ただでさえ、周防と奈義は、大人の世界というものを垣間見ていたのかもしれない。

小中高校と一貫教育の私立校だったのに、周防が別の進学校に進路を決めた時、「同じ高校に行きたい」とわがままを言ったのは奈義だ。
友達が出来にくかった奈義に、怯むこともなく近づき、付かず離れずの存在として近くにいてくれた。
周防にとって、決して自慢できる友達ではないとは、さすがの奈義も気付いていたから、ただ『見えるところにいる』、それだけで良かったのだ。
必要な時は周防からさりげなく声をかけてくれる、安心感のようなものが存在していた。

自分一人だけが高校に進んでも、見えてくる世界は想像にたやすい。
このままどんどんと離れて、やがていつか、すれ違っても声もかけてくれない人になっているのではないか・・・
決して口に出してはいけない、また見せてもいけない感情だとは、中学3年生の奈義も分かっている。
そんな弱い人間になってはいけないのだと・・・

しかし、まだ成長しきれていない幼さは、単なるわがままとして、奈義を支配してしまった。

堂々とトップの成績で入学した周防とは対照的に、奈義はれきっとした『裏口入学』である。
そんなことがまかり通ってしまうのも学生生活の裏に隠された、『大人』の見栄だったのだ。

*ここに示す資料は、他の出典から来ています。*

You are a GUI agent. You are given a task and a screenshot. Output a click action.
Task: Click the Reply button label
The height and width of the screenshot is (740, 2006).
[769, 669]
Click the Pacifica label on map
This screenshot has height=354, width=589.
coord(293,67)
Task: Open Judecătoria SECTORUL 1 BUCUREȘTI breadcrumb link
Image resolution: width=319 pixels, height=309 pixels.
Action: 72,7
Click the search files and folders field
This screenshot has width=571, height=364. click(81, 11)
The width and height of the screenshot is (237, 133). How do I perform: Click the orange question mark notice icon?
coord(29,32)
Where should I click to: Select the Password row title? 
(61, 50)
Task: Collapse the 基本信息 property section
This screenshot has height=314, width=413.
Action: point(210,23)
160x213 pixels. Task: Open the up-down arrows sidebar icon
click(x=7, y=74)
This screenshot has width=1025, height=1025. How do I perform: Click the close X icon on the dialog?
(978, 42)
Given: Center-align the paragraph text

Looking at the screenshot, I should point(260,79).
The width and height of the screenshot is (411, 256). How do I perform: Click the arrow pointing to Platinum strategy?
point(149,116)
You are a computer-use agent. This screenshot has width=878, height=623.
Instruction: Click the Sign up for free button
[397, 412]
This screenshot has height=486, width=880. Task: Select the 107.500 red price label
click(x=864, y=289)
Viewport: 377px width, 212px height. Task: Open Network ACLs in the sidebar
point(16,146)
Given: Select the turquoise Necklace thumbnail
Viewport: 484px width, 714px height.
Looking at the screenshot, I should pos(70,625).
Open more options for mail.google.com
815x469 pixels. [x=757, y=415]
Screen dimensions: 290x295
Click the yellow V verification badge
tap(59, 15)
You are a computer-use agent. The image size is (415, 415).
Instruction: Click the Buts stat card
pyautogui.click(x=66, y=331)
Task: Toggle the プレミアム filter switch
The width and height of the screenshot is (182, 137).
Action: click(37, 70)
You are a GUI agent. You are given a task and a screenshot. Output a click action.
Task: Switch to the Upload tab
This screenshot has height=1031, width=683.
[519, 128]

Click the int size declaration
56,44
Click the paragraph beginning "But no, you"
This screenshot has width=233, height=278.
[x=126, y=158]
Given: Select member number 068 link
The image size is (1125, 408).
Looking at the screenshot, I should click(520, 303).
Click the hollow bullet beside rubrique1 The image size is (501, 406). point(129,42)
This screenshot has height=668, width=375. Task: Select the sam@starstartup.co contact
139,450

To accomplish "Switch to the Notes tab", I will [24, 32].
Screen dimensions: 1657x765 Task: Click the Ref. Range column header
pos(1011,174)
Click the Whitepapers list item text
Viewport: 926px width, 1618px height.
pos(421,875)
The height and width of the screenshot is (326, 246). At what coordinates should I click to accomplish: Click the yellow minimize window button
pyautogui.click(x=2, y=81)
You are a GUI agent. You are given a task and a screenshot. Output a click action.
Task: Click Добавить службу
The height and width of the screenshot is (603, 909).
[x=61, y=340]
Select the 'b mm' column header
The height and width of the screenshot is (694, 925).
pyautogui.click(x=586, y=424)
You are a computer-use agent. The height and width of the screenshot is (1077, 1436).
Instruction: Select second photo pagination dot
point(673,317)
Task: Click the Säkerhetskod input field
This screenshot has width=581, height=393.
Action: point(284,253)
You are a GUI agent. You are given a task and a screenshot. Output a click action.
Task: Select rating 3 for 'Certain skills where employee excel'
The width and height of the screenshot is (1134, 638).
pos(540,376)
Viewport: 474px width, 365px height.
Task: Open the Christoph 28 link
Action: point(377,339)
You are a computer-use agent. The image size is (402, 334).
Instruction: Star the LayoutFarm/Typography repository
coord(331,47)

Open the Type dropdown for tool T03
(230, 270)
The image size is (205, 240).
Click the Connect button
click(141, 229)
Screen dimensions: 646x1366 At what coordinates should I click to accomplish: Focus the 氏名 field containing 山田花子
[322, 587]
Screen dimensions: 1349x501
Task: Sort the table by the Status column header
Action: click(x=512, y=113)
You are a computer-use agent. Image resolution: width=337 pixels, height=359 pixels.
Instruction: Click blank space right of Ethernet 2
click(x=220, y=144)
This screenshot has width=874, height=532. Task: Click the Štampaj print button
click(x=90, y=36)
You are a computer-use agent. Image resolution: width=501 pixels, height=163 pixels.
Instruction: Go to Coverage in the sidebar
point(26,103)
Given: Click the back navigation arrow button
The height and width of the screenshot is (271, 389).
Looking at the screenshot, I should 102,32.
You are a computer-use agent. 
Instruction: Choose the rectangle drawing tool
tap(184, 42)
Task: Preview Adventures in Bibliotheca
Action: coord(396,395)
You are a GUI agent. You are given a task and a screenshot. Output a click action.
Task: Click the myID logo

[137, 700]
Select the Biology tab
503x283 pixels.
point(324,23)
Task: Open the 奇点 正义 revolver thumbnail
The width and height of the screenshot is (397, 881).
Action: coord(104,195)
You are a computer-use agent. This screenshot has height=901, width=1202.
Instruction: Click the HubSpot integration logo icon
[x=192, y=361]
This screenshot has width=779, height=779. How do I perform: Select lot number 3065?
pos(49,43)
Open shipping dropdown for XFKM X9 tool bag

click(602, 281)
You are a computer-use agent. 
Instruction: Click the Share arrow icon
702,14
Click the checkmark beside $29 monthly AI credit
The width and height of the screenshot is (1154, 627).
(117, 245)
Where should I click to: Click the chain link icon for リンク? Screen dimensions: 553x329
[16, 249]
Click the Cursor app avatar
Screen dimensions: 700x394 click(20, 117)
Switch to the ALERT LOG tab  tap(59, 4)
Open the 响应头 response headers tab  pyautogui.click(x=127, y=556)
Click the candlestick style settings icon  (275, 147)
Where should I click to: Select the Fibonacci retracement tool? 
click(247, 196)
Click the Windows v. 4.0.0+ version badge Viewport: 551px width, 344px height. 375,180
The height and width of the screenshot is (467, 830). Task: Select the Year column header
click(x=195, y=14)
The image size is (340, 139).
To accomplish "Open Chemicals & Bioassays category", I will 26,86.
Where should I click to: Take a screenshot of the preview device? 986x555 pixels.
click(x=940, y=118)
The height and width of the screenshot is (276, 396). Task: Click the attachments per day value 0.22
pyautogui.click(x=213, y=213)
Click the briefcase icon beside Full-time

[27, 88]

ある日の放課後、奈義は周防を誘って、ゲームセンターにくり出していた。
奈義には常に、数人の護衛がついてまわっている。
たかが遊びにいくのにも、それらをすんなりと受け入れてくれるのは周防くらいしかいない。
遊びたいさかりの高校生にとって、周防という存在は本当に貴重だった。
その頃には、奈義の人柄の悪さが顕著に出始めていた。
"不良"とはまた違ったものだとは誰もが気付き始める。
その"オーラ"に縋りたい同い年の連中は、バカみたいにあがめていたけれど・・・
こいつらとじゃれるのはあくまでも校内の中だけだった。

周防は護衛を見ては、「もう少し遠巻きにうろつかせることはできないのか?俺まで一緒の連中に見られるのは困る」と奈義に訴えた。
「何かあったときに、素早い対応ができない奴らでもないだろう」と発破をかけることも忘れずに。
この『鶴の一声』に、奈義が「近づくな」と命令したのは言うまでもない。
後から考えれば、背後を考えずに、学生らしく遊ばせてやりたかった周防の配慮だったのかと思うほど、自然と。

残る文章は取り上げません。